J’ai longuement hésité à écrire ce qui suit.
La raison est toute simple : la question des castes est redoutable. On préfère lui appliquer le silence que l’on sait tous, et « laisser la chose telle qu’elle est ». J’aurais continué à me taire à son propos comme tout le monde si cette chose qu’on propose de « laisser telle qu’elle est » n’était pas nocive à la société ; si elle n’était pas vectrice d’injustice.
Je n’écris sous aucune commande : ni celle de plaire à des personnes qui en souffriraient, ni celle des pulsions du jeune idéaliste qui voudrait voir le monde autrement. J’écris parce que je suis convaincu qu’un fait social reste une construction artificielle, et la raison voudrait qu’on s’en débarrasse lorsqu’on ne lui voit plus d’utilité. J’écris parce que par ce geste, je prends définitivement position par rapport à un sujet qui divise la conscience nationale, à toutes les échelles. J’écris avec l’espoir qu’en déclinant les raisons miennes, vous qui me lirez, embrasserez ma position ou, plutôt, réfléchirez davantage sur la question pour proposer la vôtre.
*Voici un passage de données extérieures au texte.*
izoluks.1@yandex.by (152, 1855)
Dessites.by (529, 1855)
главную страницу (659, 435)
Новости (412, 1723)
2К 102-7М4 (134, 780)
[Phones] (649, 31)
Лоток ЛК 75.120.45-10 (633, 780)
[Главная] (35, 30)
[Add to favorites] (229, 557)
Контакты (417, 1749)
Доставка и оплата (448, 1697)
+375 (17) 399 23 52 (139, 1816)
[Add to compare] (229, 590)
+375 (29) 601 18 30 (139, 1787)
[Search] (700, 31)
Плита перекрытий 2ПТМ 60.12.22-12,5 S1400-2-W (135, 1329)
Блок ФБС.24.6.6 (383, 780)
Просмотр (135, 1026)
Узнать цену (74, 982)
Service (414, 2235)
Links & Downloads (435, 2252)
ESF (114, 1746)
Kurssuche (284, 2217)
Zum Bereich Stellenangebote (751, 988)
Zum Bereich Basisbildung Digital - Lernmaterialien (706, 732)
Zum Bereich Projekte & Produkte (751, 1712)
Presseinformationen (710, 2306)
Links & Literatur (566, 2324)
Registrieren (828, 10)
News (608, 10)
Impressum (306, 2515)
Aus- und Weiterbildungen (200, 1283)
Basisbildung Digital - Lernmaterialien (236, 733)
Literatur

Je me dresse contre toute logique de caste parce que j’estime qu’elle est socialement pernicieuse, politiquement inefficace et religieusement blâmable.
Aucune nuance n’est nécessaire : on ne peut pas détacher l’illusion de supériorité de l’économie des castes. Quand il y a plus d’intérêt pour un individu d’appartenir à tel groupe plutôt qu’à tel autre, il est clairement établi que lesdits groupes ne sont pas considérés égaux. Or, il se trouve ici qu’appartenir à un groupe plus favorable n’obéit à aucun mérite de l’individu : celui-ci ne tient sa faveur que de sa naissance ; tandis que l’autre de caste marginale, ou en tout cas subordonnée, doit porter sa naissance telle un handicap, voire un fardeau.
Il n'est que fort légitime de parler de fardeau lorsqu’on voit et entend les discriminations dont les castes sont la source. Les plus courantes, ce qui n’est pas banal, sont d’ordre sentimental : le décret social qui censure l’amour de deux cœurs de castes différentes n’est que trop populaire. Tant de mariages interdits ou compromis, car la caste de l’un des partenaires ne cessera de lui valoir du mépris dans son nouveau foyer ; tant d’investigations et de comportements discourtois lorsqu’il faut connaitre « les origines d’un tel ou d’une telle » ; tant d’écarts de langage directement inspirés par ces figures de castes qui font que le comparant du bruyant est le « Griot », que celui de l’excentrique est le « Laobe » etc. Et si le cas des mariages interdits est le plus répandu, il reste que pareilles considérations s’immiscent aussi dans le monde professionnel : que de fois n’a-t-on pas négligé l’autorité d’un supérieur « casté » sans en être sévèrement sanctionné ?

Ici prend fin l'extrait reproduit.